*Problem A:*
Extract from the rows below, repeating each line as is, every line from the line with "Screen dimensions: 904x723" to the line with "This screenshot has height=546, width=740.", both included.

= = = = =

Ok, first thing was that all of CP internal kernel call/linkages were via svc where the svc flih would allocate/deallocate savearea that went along with the call. This was for all internal calls. however, i noticed that there were a lot of kernel functions that were on the order of small tens (or less) of instructions and svc linkage was a significant percentage of that. these kernel calls also tended to be closed subroutines that were always guaranteed of immediately returning ... or at most be 2-level deep call. So a carved out two save areas in page 0 that were dedicated to balr routines ... and changed the kernel call macro to use balr for a specific list of functions (instead of svc).
now, part two ... the cp kernel was fixed in memory and ran real. I noticed that it was starting to grow and consume more of real storage ... and that there was a lot of the kernel that was very low usage ... like console functions (sort of the reverse of the high usage analysis). I started work on splitting some of the console functions and other low usage stuff into 4k chunks and then created a dummy address space table for the kernel. I moved all these "4k" chunks to the end of the kernel above a "pageable" line. Then linkage was modified to do a trasn/lock in the calling sequence (i.e. the svc call routine was entered with a called to address, it would compare if it was above the pageable line ... and if so, do a trans/lock ... i.e. translate the address virtual->real using the kernel dummy address space table, lock/pin the real page ... and then call the translated address; on routine from "above" the pageable line, it would decrement the lock/pin count on the real from address).
this could be considered somewhat analogous to os/360 2k byte transient SVCs, in any case, the fragmentation into 4k chunks is what initial pushed the number of loader table entries over the 255 limit. At this point, i started investigating the bps loader ... but wasn't able to get access to the source. Evnetually I had to play games with keeping the number of ESD entries under the 255 limit.

= = = = =

*Problem B:*
Give the CP kernel passage again from "Ok, first thing" to "(instead of svc).", switching "svc" to "supervisor call".

[Data on locating visible targets]
= = = = =

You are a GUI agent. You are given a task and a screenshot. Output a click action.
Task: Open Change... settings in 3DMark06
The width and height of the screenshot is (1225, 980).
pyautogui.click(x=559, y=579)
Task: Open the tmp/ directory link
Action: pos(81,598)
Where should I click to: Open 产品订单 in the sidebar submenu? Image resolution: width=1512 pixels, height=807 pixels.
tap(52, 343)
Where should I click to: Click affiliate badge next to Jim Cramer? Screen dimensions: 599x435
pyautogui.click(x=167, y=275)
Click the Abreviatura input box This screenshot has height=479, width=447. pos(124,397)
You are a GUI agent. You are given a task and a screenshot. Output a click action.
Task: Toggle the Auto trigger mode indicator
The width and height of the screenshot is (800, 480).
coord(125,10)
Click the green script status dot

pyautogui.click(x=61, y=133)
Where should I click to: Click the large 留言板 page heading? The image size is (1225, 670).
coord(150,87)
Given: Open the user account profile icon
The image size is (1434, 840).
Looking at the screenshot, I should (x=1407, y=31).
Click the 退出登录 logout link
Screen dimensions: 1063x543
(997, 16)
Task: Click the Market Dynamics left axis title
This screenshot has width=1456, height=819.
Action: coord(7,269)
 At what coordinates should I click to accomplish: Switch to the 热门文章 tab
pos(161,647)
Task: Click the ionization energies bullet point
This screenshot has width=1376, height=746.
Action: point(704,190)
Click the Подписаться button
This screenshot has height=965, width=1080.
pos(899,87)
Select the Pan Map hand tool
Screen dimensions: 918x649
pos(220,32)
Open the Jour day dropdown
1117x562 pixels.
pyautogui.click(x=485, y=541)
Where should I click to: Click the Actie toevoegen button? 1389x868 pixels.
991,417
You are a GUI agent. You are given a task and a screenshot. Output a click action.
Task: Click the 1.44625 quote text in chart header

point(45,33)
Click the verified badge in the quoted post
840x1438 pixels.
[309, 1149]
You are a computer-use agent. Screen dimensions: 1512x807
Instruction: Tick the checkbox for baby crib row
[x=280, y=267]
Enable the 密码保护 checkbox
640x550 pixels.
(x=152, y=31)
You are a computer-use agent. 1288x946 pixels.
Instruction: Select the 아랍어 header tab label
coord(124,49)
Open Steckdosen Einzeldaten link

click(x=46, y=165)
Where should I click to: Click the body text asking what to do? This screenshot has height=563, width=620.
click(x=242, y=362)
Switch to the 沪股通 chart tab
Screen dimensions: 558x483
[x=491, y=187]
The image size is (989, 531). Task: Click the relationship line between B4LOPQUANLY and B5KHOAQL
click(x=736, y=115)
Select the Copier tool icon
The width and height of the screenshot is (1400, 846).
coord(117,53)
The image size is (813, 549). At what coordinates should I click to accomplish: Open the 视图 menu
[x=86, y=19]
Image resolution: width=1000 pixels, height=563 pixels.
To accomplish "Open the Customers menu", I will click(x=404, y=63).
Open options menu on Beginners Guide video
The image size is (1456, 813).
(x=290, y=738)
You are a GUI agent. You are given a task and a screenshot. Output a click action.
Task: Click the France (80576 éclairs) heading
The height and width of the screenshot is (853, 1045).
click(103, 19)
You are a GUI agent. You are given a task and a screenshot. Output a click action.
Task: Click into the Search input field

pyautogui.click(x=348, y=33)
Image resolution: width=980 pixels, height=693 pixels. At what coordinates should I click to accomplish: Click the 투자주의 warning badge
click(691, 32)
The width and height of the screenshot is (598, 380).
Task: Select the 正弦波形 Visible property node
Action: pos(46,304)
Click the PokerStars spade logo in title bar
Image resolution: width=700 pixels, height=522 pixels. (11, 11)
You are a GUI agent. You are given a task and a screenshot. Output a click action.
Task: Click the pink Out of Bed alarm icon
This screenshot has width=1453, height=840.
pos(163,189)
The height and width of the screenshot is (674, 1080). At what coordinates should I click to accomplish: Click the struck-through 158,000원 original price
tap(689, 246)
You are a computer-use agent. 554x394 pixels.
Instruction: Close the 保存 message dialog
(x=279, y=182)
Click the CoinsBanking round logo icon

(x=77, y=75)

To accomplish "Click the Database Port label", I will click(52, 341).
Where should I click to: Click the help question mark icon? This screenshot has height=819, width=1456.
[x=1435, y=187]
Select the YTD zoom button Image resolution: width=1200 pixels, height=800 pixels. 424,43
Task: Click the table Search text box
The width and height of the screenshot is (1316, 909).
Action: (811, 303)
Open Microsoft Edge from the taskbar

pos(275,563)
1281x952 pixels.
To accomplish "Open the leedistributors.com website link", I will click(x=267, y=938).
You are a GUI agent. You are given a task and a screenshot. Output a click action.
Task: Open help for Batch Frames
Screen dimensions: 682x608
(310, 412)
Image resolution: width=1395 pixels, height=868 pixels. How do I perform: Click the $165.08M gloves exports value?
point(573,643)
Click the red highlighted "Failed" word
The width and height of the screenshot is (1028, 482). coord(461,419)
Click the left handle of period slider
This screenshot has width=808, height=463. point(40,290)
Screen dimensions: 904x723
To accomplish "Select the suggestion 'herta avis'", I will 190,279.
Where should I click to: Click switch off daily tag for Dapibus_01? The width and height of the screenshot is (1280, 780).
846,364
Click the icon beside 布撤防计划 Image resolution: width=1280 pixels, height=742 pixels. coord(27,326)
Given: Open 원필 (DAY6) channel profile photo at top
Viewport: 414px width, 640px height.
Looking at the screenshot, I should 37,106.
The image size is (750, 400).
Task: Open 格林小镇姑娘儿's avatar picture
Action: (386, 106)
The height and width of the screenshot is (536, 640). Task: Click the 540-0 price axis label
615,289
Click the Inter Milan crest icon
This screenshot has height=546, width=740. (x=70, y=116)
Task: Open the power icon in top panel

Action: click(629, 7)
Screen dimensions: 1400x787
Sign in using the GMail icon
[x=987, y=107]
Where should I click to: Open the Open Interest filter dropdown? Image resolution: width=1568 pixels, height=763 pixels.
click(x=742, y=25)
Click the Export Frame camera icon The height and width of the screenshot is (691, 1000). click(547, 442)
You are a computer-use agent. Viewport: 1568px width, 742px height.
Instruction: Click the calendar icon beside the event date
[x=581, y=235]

= = = = =

*Full output A:*
Screen dimensions: 904x723
To accomplish "Select the suggestion 'herta avis'", I will 190,279.
Where should I click to: Click switch off daily tag for Dapibus_01? The width and height of the screenshot is (1280, 780).
846,364
Click the icon beside 布撤防计划 Image resolution: width=1280 pixels, height=742 pixels. coord(27,326)
Given: Open 원필 (DAY6) channel profile photo at top
Viewport: 414px width, 640px height.
Looking at the screenshot, I should 37,106.
The image size is (750, 400).
Task: Open 格林小镇姑娘儿's avatar picture
Action: (386, 106)
The height and width of the screenshot is (536, 640). Task: Click the 540-0 price axis label
615,289
Click the Inter Milan crest icon
This screenshot has height=546, width=740. (x=70, y=116)

*Full output B:*
Ok, first thing was that all of CP internal kernel call/linkages were via supervisor call where the supervisor call flih would allocate/deallocate savearea that went along with the call. This was for all internal calls. however, i noticed that there were a lot of kernel functions that were on the order of small tens (or less) of instructions and supervisor call linkage was a significant percentage of that. these kernel calls also tended to be closed subroutines that were always guaranteed of immediately returning ... or at most be 2-level deep call. So a carved out two save areas in page 0 that were dedicated to balr routines ... and changed the kernel call macro to use balr for a specific list of functions (instead of supervisor call).